** Задания **
1. Выпишите все различные словоформы слова «процесс», которые встречаются в тексте о слиянии вузов.
2. Продолжите текст о слиянии вузов начиная с места после его последнего предложения.

** Текст для чтения **
■ ■ ■ ■ ■ ■ ■
Но эта положительная сторона процесса слияния проявляется лишь в том случае, если коммуникация между всеми участниками процесса запускается руководством и обсуждение имеет публичный характер. Непрозрачность и отсутствие коммуникации, напротив, порождает недоверие, слухи, которые довольно быстро распространяются и могут иметь весьма негативные последствия. Например, это может отразиться на качестве приема студентов, если в регионе есть вузы-конкуренты, а судьба «нового вуза» представляется многим призрачной, даже несмотря на обещания.

Резюмирую: мотивы слияния необходимо обсуждать – публично и на разных уровнях и стадиях этого процесса. Да, в российской модели слияния все начинается сверху, но бóльшая часть решений должна приниматься на уровне вузов. Если, конечно, ставится цель не формального (в юридическом или экономическом смысле слова), а реального слияния и построения действительно целостной организации.

– По вашей оценке, готовы ли к предстоящим процессам слияния/поглощения, о которых предупредил министр Д. Ливанов, все его участники: от министерства до вузов? И какие слабые звенья в этом процессе, уже, возможно, проявившие себя на практике, вы бы отметили особо?

«Академическая среда может оказаться малочувствительной к прямому переносу методов, выработанных в бизнес-среде, и тогда реорганизация приведет не более чем к различного рода имитациям».

– О готовности говорить сложно – как раз в силу неопределенности некоторых моментов, которых, как мне представляется, несколько.
■ ■ ■ ■ ■ ■ ■
** Исходные данные **
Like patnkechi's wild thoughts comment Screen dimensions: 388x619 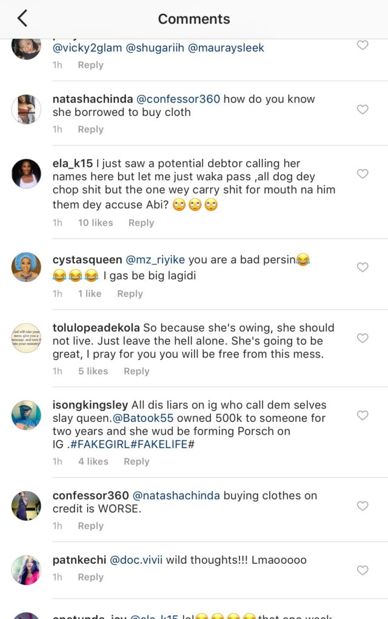363,570
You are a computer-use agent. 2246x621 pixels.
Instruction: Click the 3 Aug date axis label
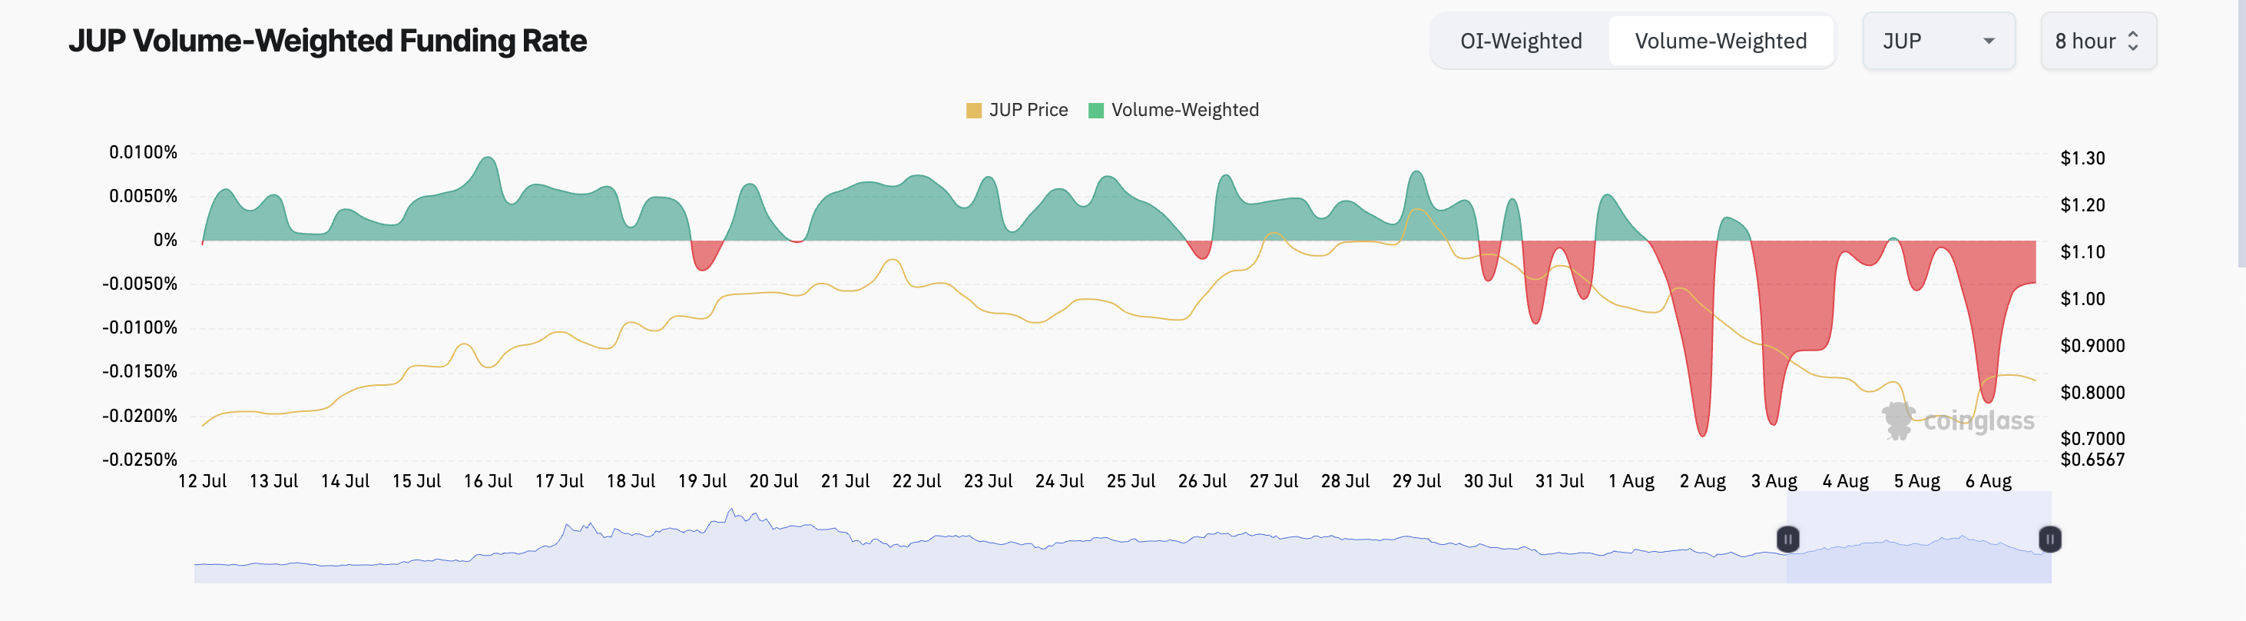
■ ■ ■ ■ ■ ■ ■
** Ответы по заданиям **
1. процесса, процессам, процессе

2.
Скорость и резкость начавшихся процессов слияния в российской образовательной сфере (если уж процесс запущен, то его почти невозможно притормозить) нередко вызывают неоднозначную реакцию и даже скандалы в академической среде. На самом деле такая реакция – признак того, что у различных участников процесса (в том числе студентов) имеется явный запрос на определенный порядок, регламенты и процедуры слияния, но они либо публично не оглашаются, либо их вообще пока не существует. На мой взгляд, причина в том, что, в отличие от многих других изменений, в данном случае у государства есть политическая воля, но нет операционального понимания шагов, стадий и последствий процесса слияния. Это первый момент. Конечно, все предвидеть нельзя и нельзя управлять всеми процессами, но каких-то вещей можно было бы избежать, особенно для федеральных университетов.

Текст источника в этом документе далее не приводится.